Scott Wasserman

S: So, Bachelorette, where did that name come from?
B: I just liked the way it looked written down. I saw it written down somewhere, and… yeah, I really liked the way the word looked.

S: When did you get your musical start? Playing instruments, singing, etc.
B: Just growing up, yeah. I guess I came from a musical household. We had a piano, and on trips my mom used to play guitar to us. She played Autoharp, and played piano. We listened to a lot of music as well. As I got older, I wanted to start playing music, so I started learning the piano, guitar, and the drums.

S: And when did the electronic influences come in?
B: I’m not sure exactly, probably not until I was a little bit older. I bought my first synthesizer when I was about 17, and started playing in a band. It just kind of kicked off; I started playing organs and keyboards and stuff. I played in a band called Hawaii 5-0 for quite a few years, and I would play synthesizer, and organs, and guitar. As I went along, I sort-of got into recording. I had a 4-track recorder. It just kind-of got to the point where I had these ideas, but I really needed multi-tracks to record them[.] It wasn’t something I could do with the band.

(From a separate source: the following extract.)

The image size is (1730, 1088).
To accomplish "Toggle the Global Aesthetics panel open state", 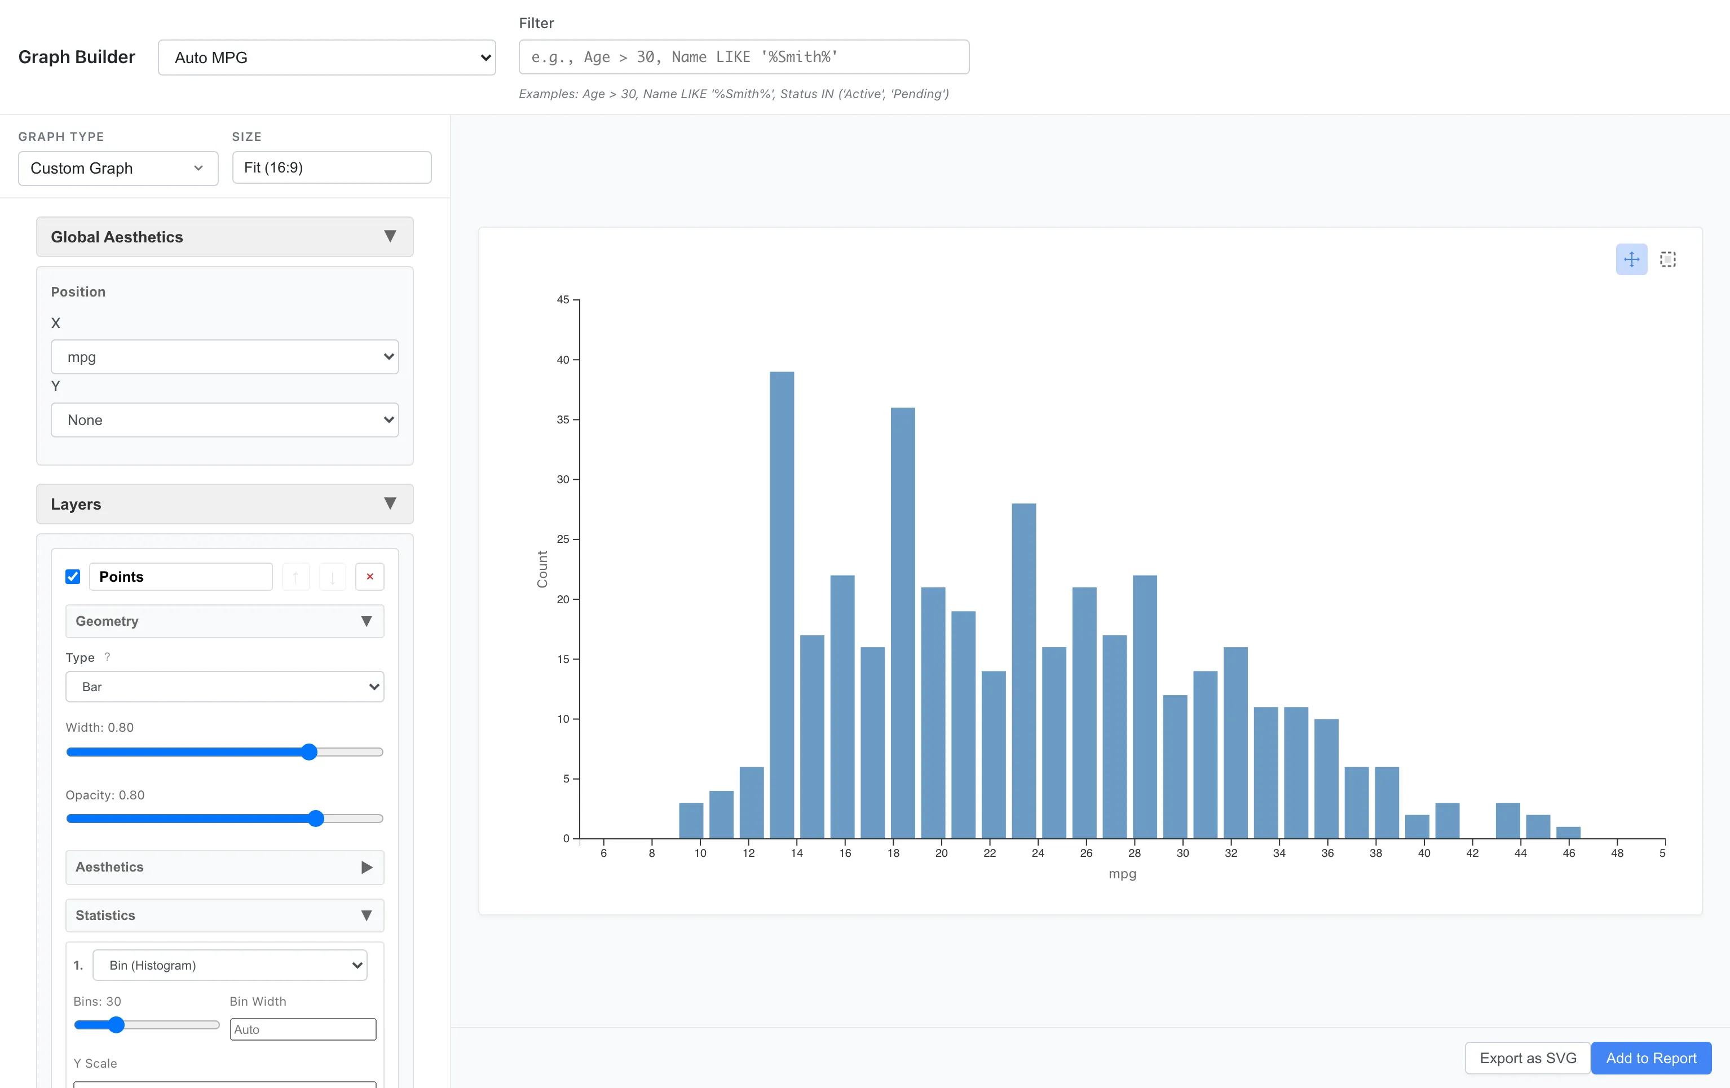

I had stuff I wanted to do, but I really needed to do it on computers. I went to university so that I could start recording on computers ‘cause that was only way I could think of to have access to good recording equipment and computers and stuff. Yeah, I kind of went off the path a little bit. I played psychedelic pop music in the band Hawaii 5-0, and then I went to university because I wanted to use computers. I started making sort-of academic music, electro-acoustic music. Sort-of... noise.

S: Who were your musical influences at that point? Who did you listen to a lot?
B: Um, I don’t have any classical people, just Pop, like the Beatles. Whenever people ask me about my influences I always think of the Beatles ‘cause they’d probably be my biggest influence. But over the years, I got into things like Aphex Twin. I was actually quite into Aphex Twin when I was at university, and I was really into The Orb in high school. They’re sort-of one of the pioneers of Electronic music in the 90’s, and I remember when their song “Little Fluffy Clouds” came out and sort-of blew me away. Probably that was my first introduction to really enjoying Electronic music.

S: So things sort-of took off from there. After your first EP did you get signed to a record label?
B: Yeah, I was on a label in New Zealand called Arch Hill, they released my first EP as Bachelorette, and about a year later I recorded the album called Isolation Loops. I self-released that one in New Zealand because New Zealand’s a small country, and it kind-of seems pointless to have a label where they take 50% of what you earn. It’s easy to get the word around about music. Do you wanna know stuff about Isolation Loops? That was my first full-length album. In a sense “EP” was like a mini-album, 7 tracks, half an hour long. Isolation Loops has 11 tracks, and I recorded that on my own at an old, I don’t know what you call them here; in New Zealand we call them “baches,” B-A-C-H. [Baches are] like a little sort of holiday hut. Not like a flash holiday home or anything. [Mine was] in like a fishing village, and it was owned by my family. My greatgrandfather built it in the 1920s. I went and stayed out there for a couple months, so I wouldn’t have to pay rent.

S: And now this newest [album], My Electric Family…
B: Is out on Drag City because they came to my Chicago show. I have a manager who lives in Portland who’s been really helpful just trying to get Bachelorette out in America, and she invited the Drag City people along to the show I did in Chicago. She just kept in contact with them when I was recording this album, and then they said they wanted to release it when I finished it here.

S: What would you classify your genre as?
B: Sometimes I call it Computer Folk, and sometimes I call it, well, there’s a touch of Psychedelic in it, so sometimes I call it Psychedelic Folk Pop. Some people call it Psy-Folk. Isolation Loops had a bit of a space theme, so kind-of Cosmic Folk or something. It changes though. I was hoping to get more “Poppy”, and a couple of the songs are a bit more “Poppy.”

S: What do you see yourself doing in the future? B: I don’t know! It just depends on what I feel like doing, I don’t really have a clear idea of what direction I want to go in or anything like that. I just want to make music that I’m happy with, and what I’m into can change slightly along the way. Generally, if I finish one album and mix one, I feel like approaching it a bit differently because I like to find a new way of doing things; finding a new way of making music that I’m happy with.

S: Are you looking to make yourself more well-known in the States, or is your heart in New Zealand?
B: I’ve been thinking of maybe coming over here for a while, like for a year or something. I just like it over here anyway, and New Zealand is really far away. As a musician it’s not the best place to live if you want to have your music heard by people. And you know, when you put a lot of time into recording music and writing it and everything, you want the people who would enjoy to be able to hear it, and I see this tour as an opportunity for that – revealing the music to more people and getting it out there.